▶ **Set exercise**: Please reproduce the records from the line with "You are a GUI agent. The screenshot is 554×2576." up to and including the line with "Contactgegevens team (225, 2484)", requests included, scaling every coordinate in the answers by 0.55 and rounding to whole numbers with halves going up. Return only those lines.

▶ **The data**:

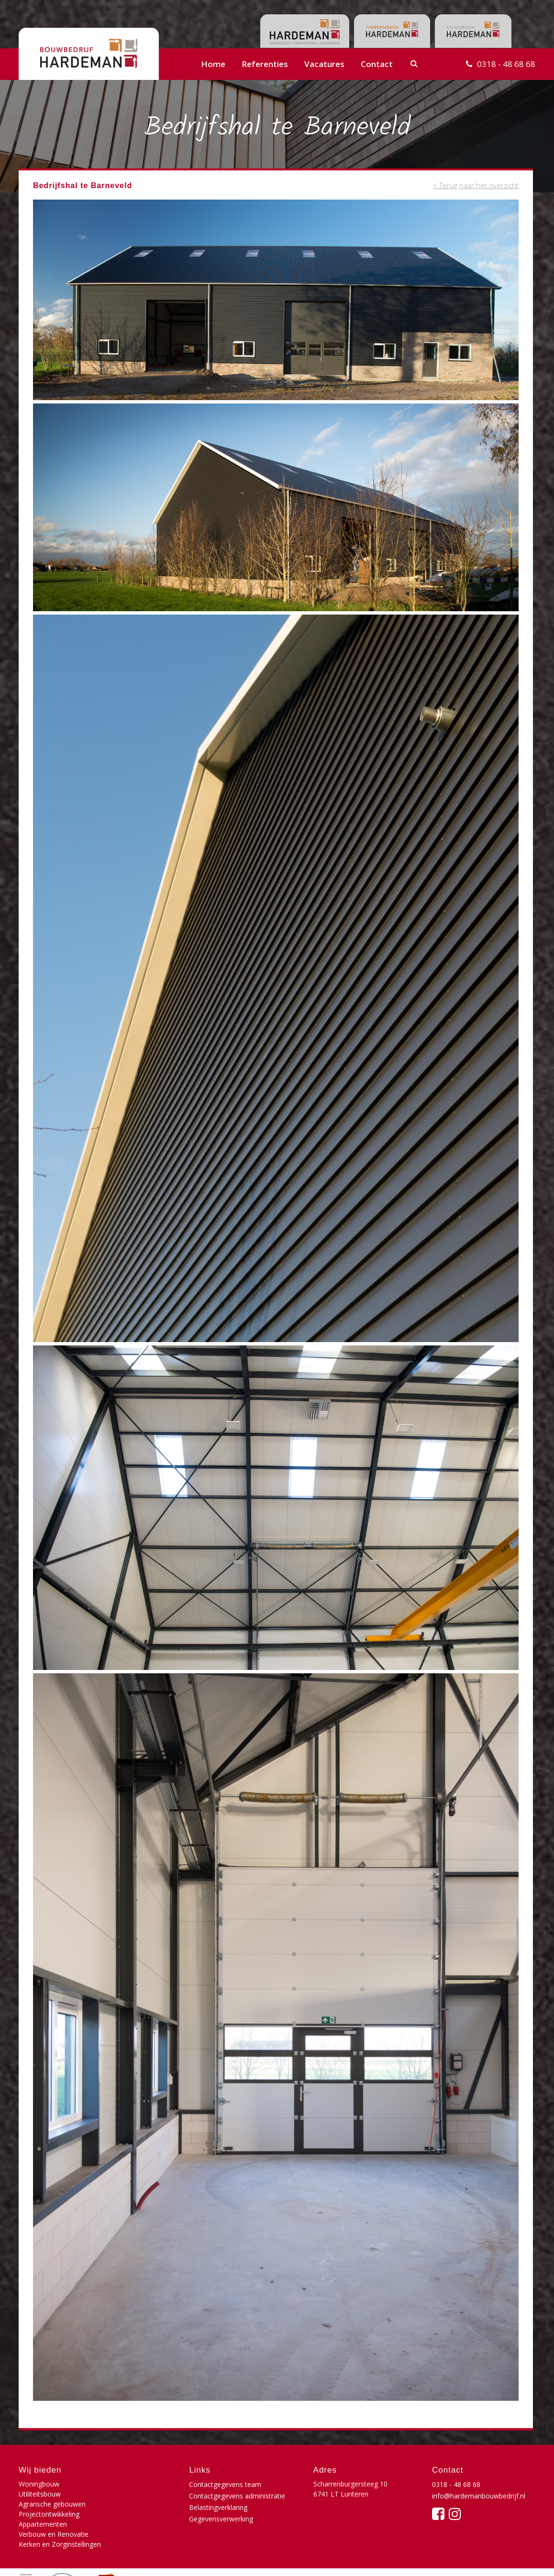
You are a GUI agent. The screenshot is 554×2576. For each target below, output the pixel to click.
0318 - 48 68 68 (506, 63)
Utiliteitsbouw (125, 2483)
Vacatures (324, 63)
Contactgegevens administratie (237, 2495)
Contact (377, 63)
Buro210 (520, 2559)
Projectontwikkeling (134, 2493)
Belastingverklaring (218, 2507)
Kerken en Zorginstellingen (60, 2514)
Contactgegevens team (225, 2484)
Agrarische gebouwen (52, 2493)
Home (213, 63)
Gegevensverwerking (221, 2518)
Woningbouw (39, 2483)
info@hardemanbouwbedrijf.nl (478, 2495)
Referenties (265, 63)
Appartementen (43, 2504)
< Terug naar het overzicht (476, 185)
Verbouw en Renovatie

--

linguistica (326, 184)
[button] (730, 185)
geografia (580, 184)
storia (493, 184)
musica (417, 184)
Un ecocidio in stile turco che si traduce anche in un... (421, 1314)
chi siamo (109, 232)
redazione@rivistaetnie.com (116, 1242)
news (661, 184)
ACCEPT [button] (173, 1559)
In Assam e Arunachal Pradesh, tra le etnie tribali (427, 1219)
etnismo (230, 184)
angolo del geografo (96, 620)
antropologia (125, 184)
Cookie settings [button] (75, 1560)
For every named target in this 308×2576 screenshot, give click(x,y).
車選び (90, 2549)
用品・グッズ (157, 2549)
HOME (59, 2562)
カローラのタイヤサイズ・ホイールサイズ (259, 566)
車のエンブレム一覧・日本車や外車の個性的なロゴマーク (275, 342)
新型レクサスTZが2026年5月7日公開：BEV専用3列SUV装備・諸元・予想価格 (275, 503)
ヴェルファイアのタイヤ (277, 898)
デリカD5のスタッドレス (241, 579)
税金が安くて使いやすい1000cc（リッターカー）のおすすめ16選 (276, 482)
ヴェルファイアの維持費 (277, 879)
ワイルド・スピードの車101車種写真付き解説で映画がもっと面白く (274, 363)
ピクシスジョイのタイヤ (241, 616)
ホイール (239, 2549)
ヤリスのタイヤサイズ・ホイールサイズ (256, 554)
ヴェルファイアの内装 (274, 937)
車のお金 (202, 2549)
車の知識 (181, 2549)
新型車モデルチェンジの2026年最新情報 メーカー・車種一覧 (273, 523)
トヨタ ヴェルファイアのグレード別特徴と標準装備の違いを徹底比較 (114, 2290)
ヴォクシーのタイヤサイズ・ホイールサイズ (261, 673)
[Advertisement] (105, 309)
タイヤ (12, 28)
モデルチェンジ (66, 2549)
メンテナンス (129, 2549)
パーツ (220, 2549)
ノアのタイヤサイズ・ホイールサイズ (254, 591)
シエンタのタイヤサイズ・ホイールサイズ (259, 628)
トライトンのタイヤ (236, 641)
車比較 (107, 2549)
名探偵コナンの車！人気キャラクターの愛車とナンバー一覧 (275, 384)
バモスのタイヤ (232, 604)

==

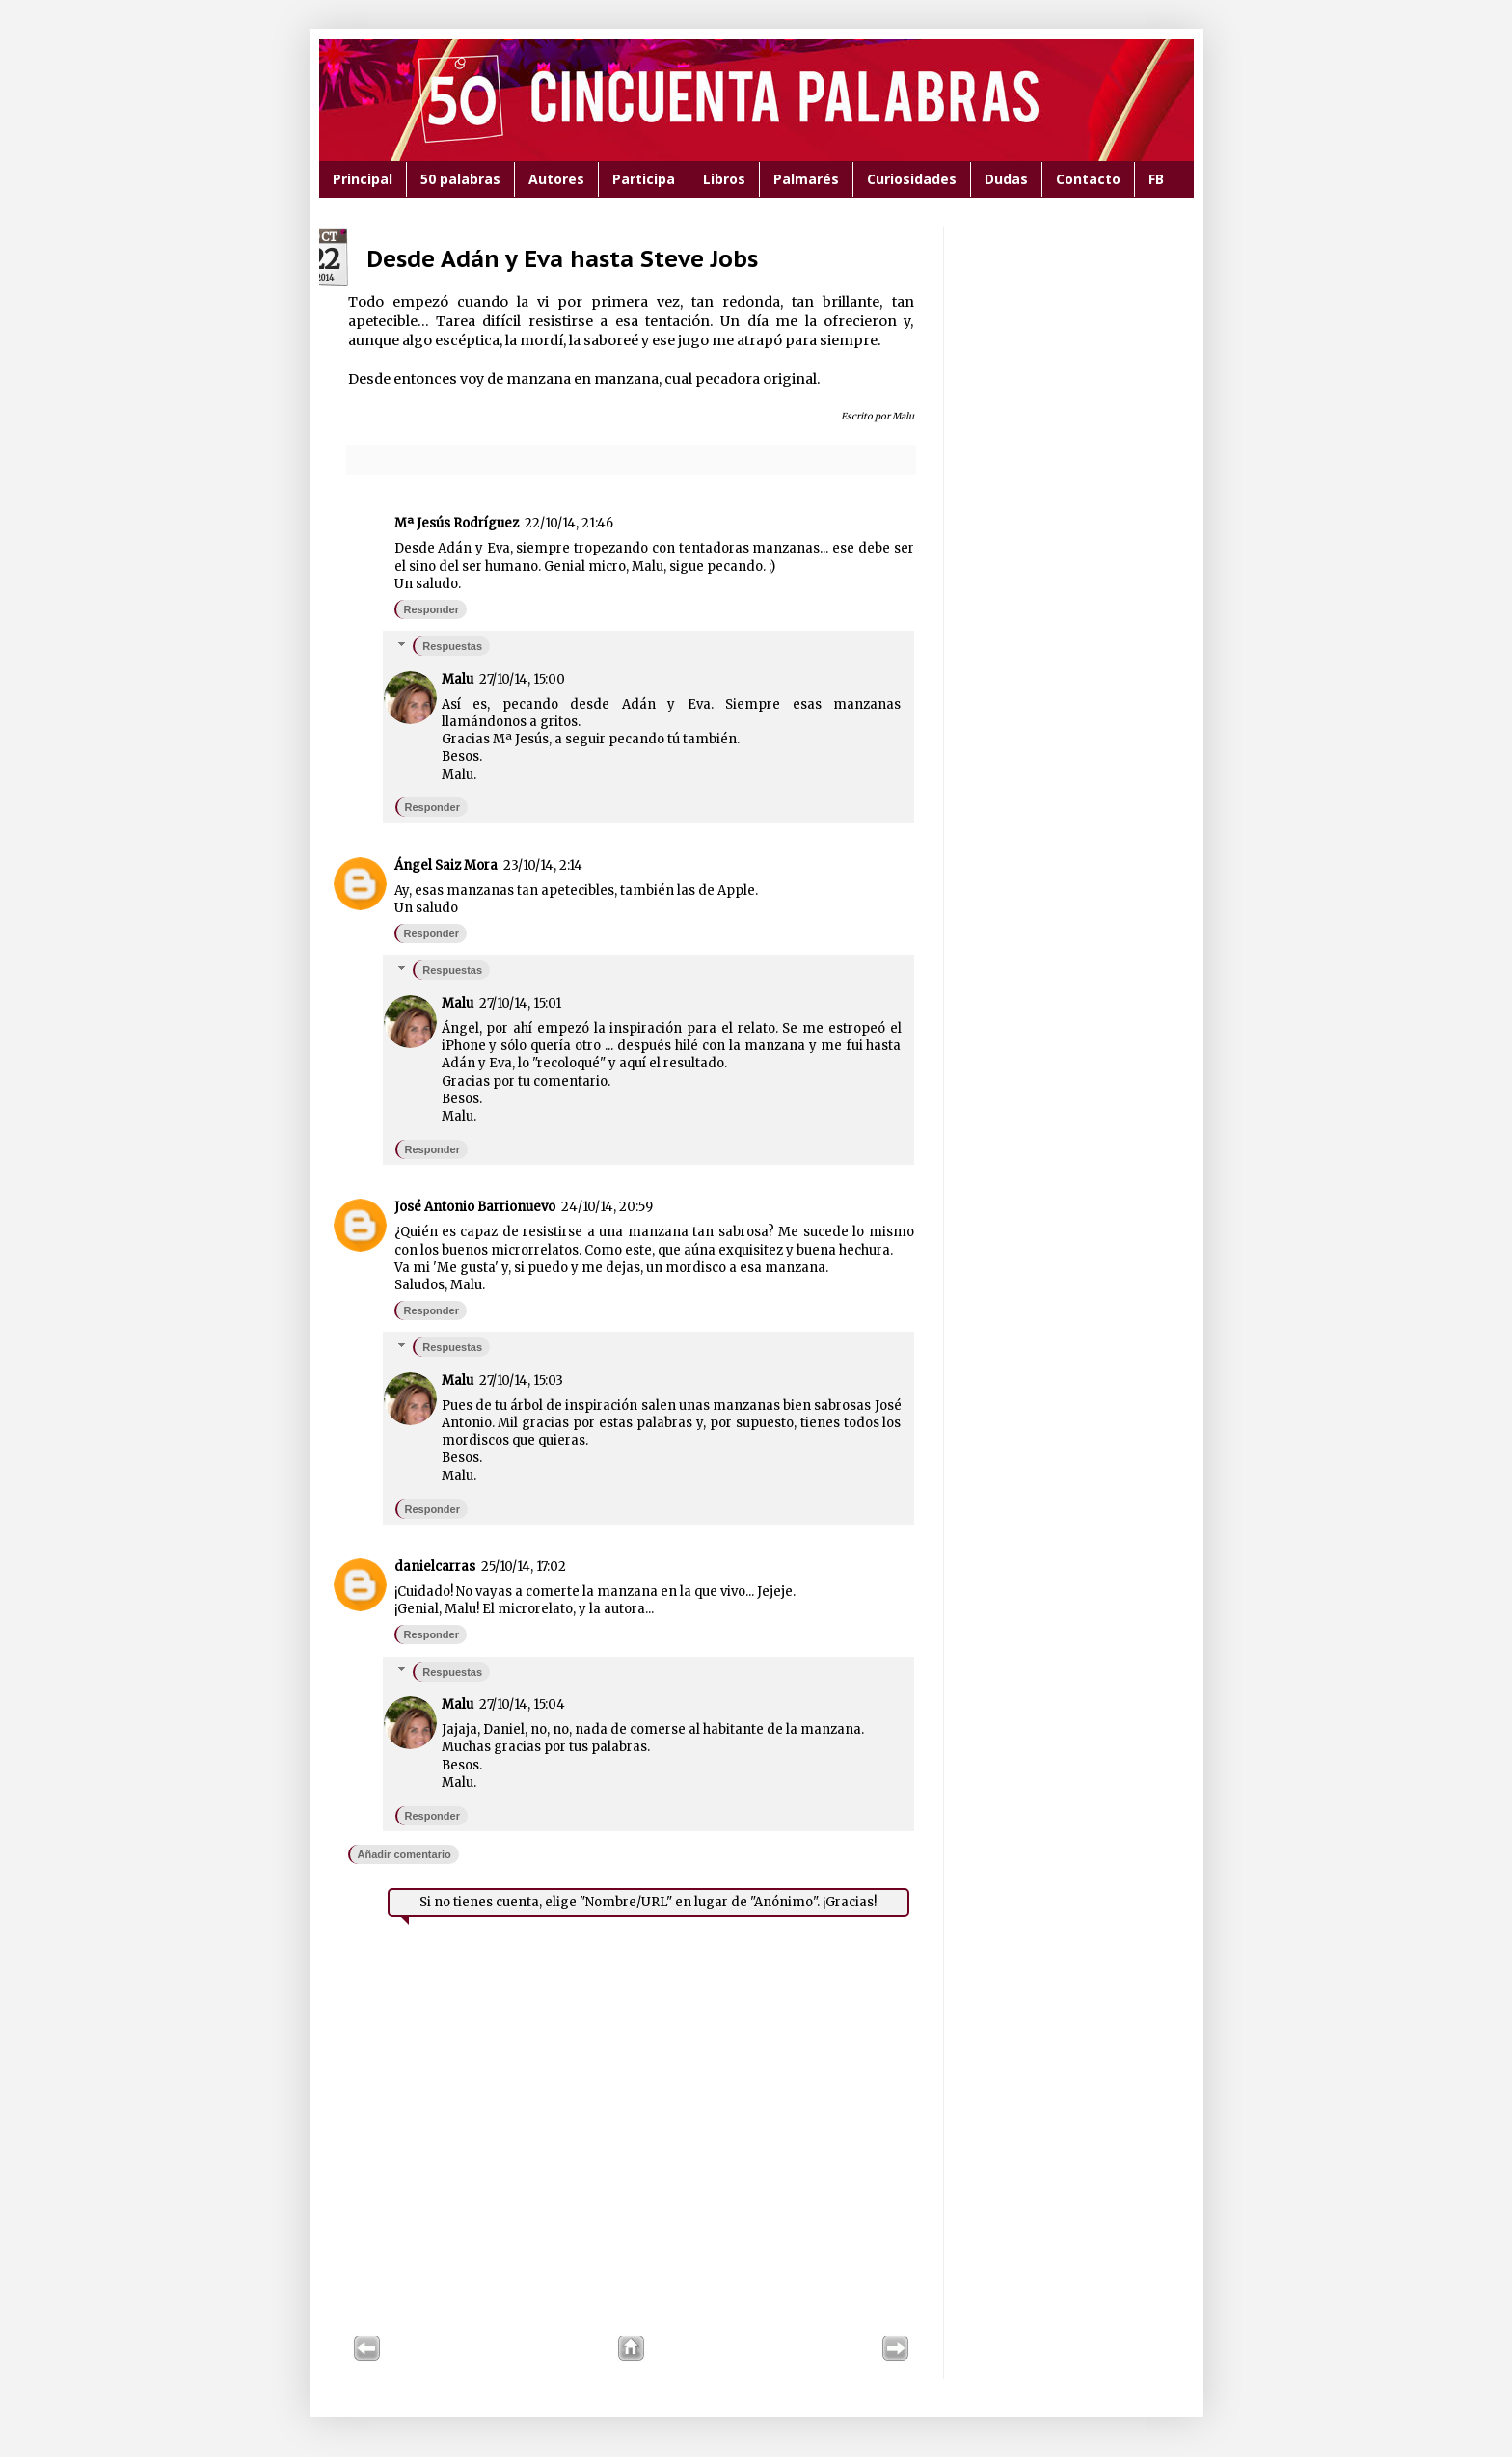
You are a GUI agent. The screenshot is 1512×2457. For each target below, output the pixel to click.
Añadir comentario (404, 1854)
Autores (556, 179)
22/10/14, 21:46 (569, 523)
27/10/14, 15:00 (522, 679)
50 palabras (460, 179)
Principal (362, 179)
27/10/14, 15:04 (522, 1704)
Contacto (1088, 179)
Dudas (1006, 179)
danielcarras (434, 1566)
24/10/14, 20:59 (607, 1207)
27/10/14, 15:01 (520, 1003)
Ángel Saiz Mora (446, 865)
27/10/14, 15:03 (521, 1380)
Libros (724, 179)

▶ **Finished exercise**:
You are a GUI agent. The screenshot is 554×2576. For each target below, output the pixel to click.
0318 - 48 68 68 (278, 35)
Utiliteitsbouw (69, 1366)
Vacatures (178, 35)
Contactgegevens administratie (130, 1372)
Contact (207, 35)
Buro210 (286, 1407)
Projectontwikkeling (74, 1371)
Belastingverklaring (120, 1379)
Kerken en Zorginstellingen (33, 1383)
Contactgegevens team (124, 1366)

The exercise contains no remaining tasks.